I thought I’d share with you a really popular recipe of ours, the Mashed Potato Volcano. My girls love to help make it by placing the rocks, fish and lava onto the volcano, and because is is easy for them to serve themselves, it helps to make them feel that little bit more grown up at dinnertime.

mashed potato volcano recipe - food intolerance - elimination diet

You will need:

  • 6 large, white, thickly peeled potatoes = the Volcano
  • 1 tin of butter beans= rocks
  • 1 tin of kidney beans= fish
  • 1/2 green cabbage = the ocean or seaweed
  • Handful of shredded red cabbage and/or grated carrot (not eaten by the most food sensitive in our family as it is a ‘moderate’ food) = the Hot Lava
  • Salt
  • Sunflower Oil

To make:

  1. Chop, and boil the potatoes until they are soft enough to mash. Because we are dairy free, I make the mash with salt and sunflower oil, you might be surprised at how delicious this actually is.
  2. Next, chop and saute the green cabbage in sunflower oil slightly before lightly boiling until soft (it’s better if it’s not overcooked).
  3. Rinse the tinned beans under running water.
  4. Shape the mash into a mountain and scatter the green cabbage around to make the ocean. The kids can then place on the beans (rocks and fish) and help scatter the red cabbage (lava) on top.
  5. Eat and enjoy! Left-overs serve up really well the next day too.

Have fun and do let me know if you make it. Do you have any favourite family friendly recipes to share with other families with food intolerance kids?


  1. Thank you so much for sharing! Whenever it’s suggested that as a playdate we meet for ‘lunch’ I always cringe! Just not an option for us….plus with a picky eater he is not motivated by food to sit at all….Thanks for helping me feel ‘normal’! 😉

  2. Thanks for your comment Jamie! It’s always good to know we aren’t alone!

  3. I am new to this site and very interested in your experiences.
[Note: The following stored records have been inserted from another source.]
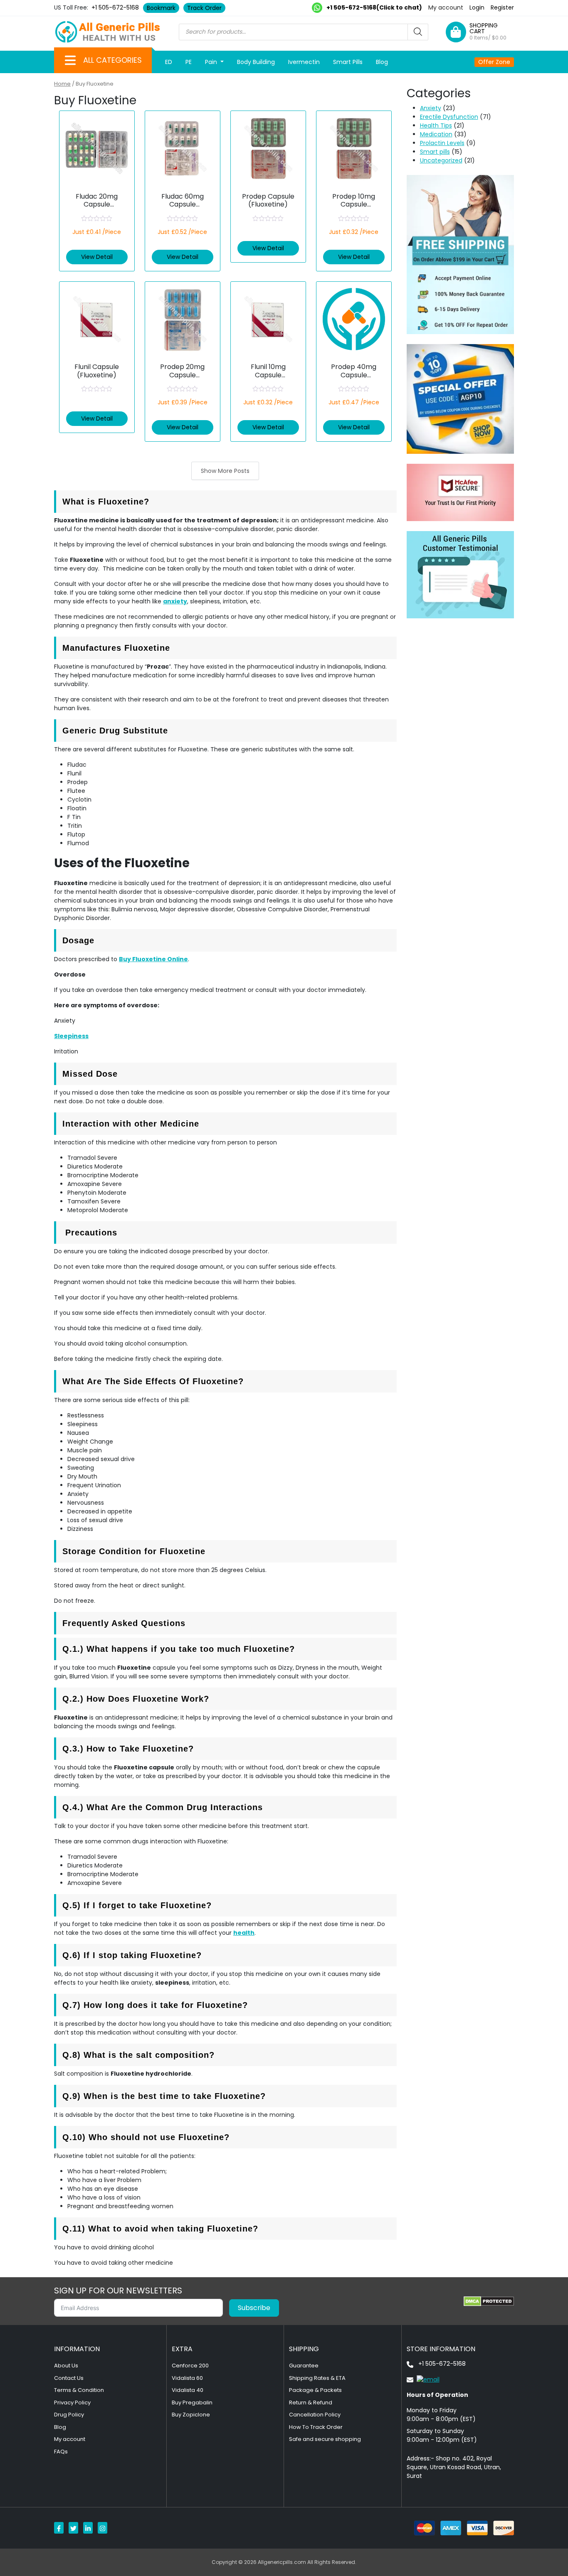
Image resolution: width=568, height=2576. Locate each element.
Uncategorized (441, 160)
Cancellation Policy (315, 2415)
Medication (436, 134)
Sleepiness (71, 1036)
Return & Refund (310, 2402)
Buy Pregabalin (192, 2402)
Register (502, 7)
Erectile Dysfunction (449, 117)
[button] (70, 60)
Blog (382, 62)
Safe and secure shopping (325, 2439)
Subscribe (254, 2308)
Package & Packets (315, 2390)
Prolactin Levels (442, 143)
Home (62, 84)
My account (445, 7)
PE (188, 62)
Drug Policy (69, 2415)
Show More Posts (225, 471)
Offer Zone (494, 62)
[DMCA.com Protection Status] (489, 2301)
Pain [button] (212, 62)
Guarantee (304, 2365)
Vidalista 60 (187, 2378)
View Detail (97, 257)
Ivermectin (304, 62)
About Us (66, 2365)
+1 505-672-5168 (115, 7)
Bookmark (161, 8)
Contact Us (69, 2378)
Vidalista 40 (187, 2390)
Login (476, 7)
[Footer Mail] (423, 2379)
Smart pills (435, 152)
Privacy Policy (72, 2402)
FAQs (61, 2451)
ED (168, 62)
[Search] (417, 32)
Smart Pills (348, 62)
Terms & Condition (79, 2390)
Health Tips (436, 125)
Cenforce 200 (190, 2365)
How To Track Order (316, 2427)
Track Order (204, 8)
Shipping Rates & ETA (317, 2378)
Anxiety (430, 108)
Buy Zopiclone (191, 2415)
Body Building (256, 62)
My little guy just turned one, and it has been the year from hell as we have navigated his food allergies and intolerances (from anaphylaxis reactions that have sent us to the ER to delayed responses that caused 10 months of crying, irritabilty, insomnia, etc. ) Poor baby screamed and screamed and didn’t sleep, but the doctors just said he was “fussy.” He has been off dairy, soy, egg, and nuts for two months, and has gone from sleeping 6 hours a night (during which he would wake up and scream inconsolably) to sleeping 11 hours a night with no crying!